GOVERNMENT & SMART CITIES

Our solution SmartGov makes spatial technology available to local governments with simple
modules specially adapted to their needs, from the improvement of public incomes, the
optimization of public services, planning of a human-centric and sustainable urban
development, to environmental and climate change risk management.

IMPACT

Aligned with the United Nations Sustainable Development Goals (SDGs):

Cadastre and Public Revenues

  • Integration of satellite data to existing geographic data in the municipality, city or town, and standardization of data loading in the different areas of competence.
  • Multi-finality cadastre based on automated protocols converging on a single parcel code.
  • Monitoring of irregular settlements and identification of new ones.
  • Recurrent generation of cartography for monitoring and control of changes in the territory.
  • Updating of tax schemes according to benefits and improvements received in each property.
  • Massive land and property valuations.
  • Identification of undeclared improvements in parcels.
  • Control of compliance with urban planning indicators according to land use regulations.

Urban Development, Public Works and Services

  • Monitoring of vegetation condition, including green spaces and urban trees, based on satellite indexes and computer vision with very high resolution images.
  • Municipal public works planning, based on satellite images and information from municipal records and national censuses.
  • Preventive maintenance of infrastructure (roads, rural and local roads, bridges, etc.), based on the combination of satellite images, derived products and information collected in the field.
  • Identification and management of open dumps. Landfill monitoring to know the active sources. Detection of clandestine dumps.
  • Control of exclusion zones in installations (pipelines, power lines, solar panels, telecommunication towers, etc.).

Health and Wellness

  • Standardization and integration of databases from different thematic sources, at different scales and time periods.
  • Association between environmental determinants (access to drinking water, sewage, exposure to toxic pesticides); social determinants (educational level, access to health coverage, activity status, occupational category), demographic structure (male population, female population, proportion of population over 60, over 65, over 70, under 14), housing characteristics and environmental variables.
  • Elaboration of thematic cartography based on the calculation of indicators and rates (gross rates, specific rates, morbidity indicators, mortality indicators, behavioral risk factor indicators, health services indicators, environmental health indicators, distribution of equipment).
  • Epidemiological monitoring (for environment-related diseases, emerging diseases, zoonotic diseases, epidemics).
  • Definition and characterization of vulnerable areas and elaboration of risk maps.

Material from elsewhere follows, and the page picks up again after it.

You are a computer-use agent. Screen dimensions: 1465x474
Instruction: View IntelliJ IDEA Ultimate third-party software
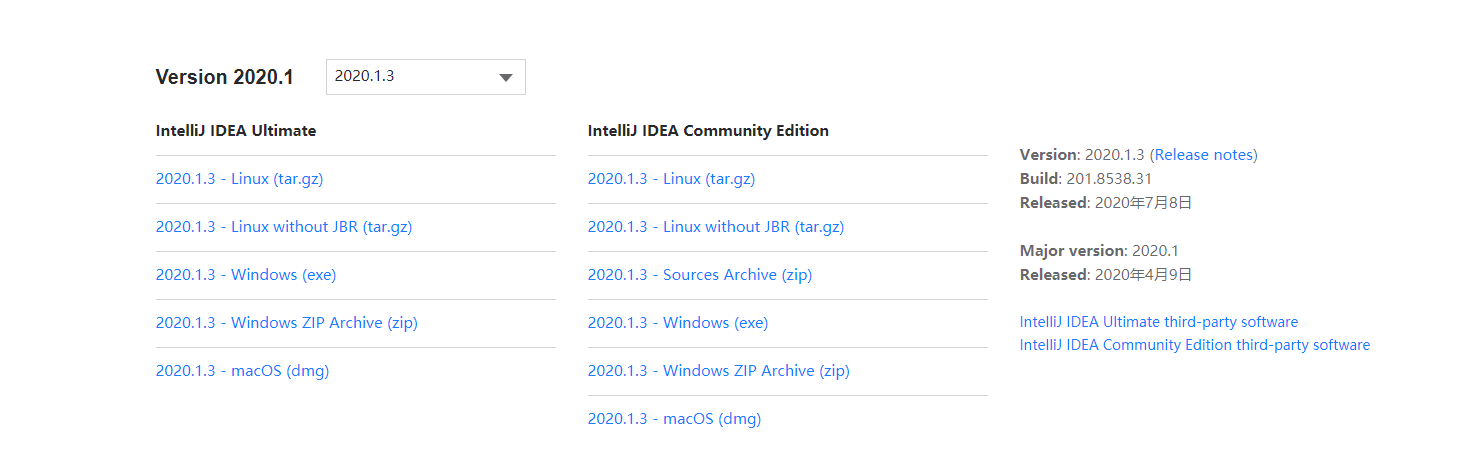point(1158,322)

Civil Protection, Risk Management and Emergencies

  • Estimation of damages due to disasters (affected area, severity) of different types.
  • Hazard analysis and mapping of specific hazards (floods, fires, landslides, etc).
  • Vulnerability analysis and preparation of disaster vulnerability maps.
  • Support for rapid response to emergencies.

Training and technology adoption

  • User training is a particularly critical point in the Government 4.0 paradigm, since it enables the integral and efficient use of new technologies.
  • In each SmartGov implementation, a technology and capacity transfer device is foreseen, tailor-made for each project.
  • This can take the form of courses or seminars that can be delivered in face-to-face and/or in virtual modes, with a specific consulting module for solving real problems selected by the users.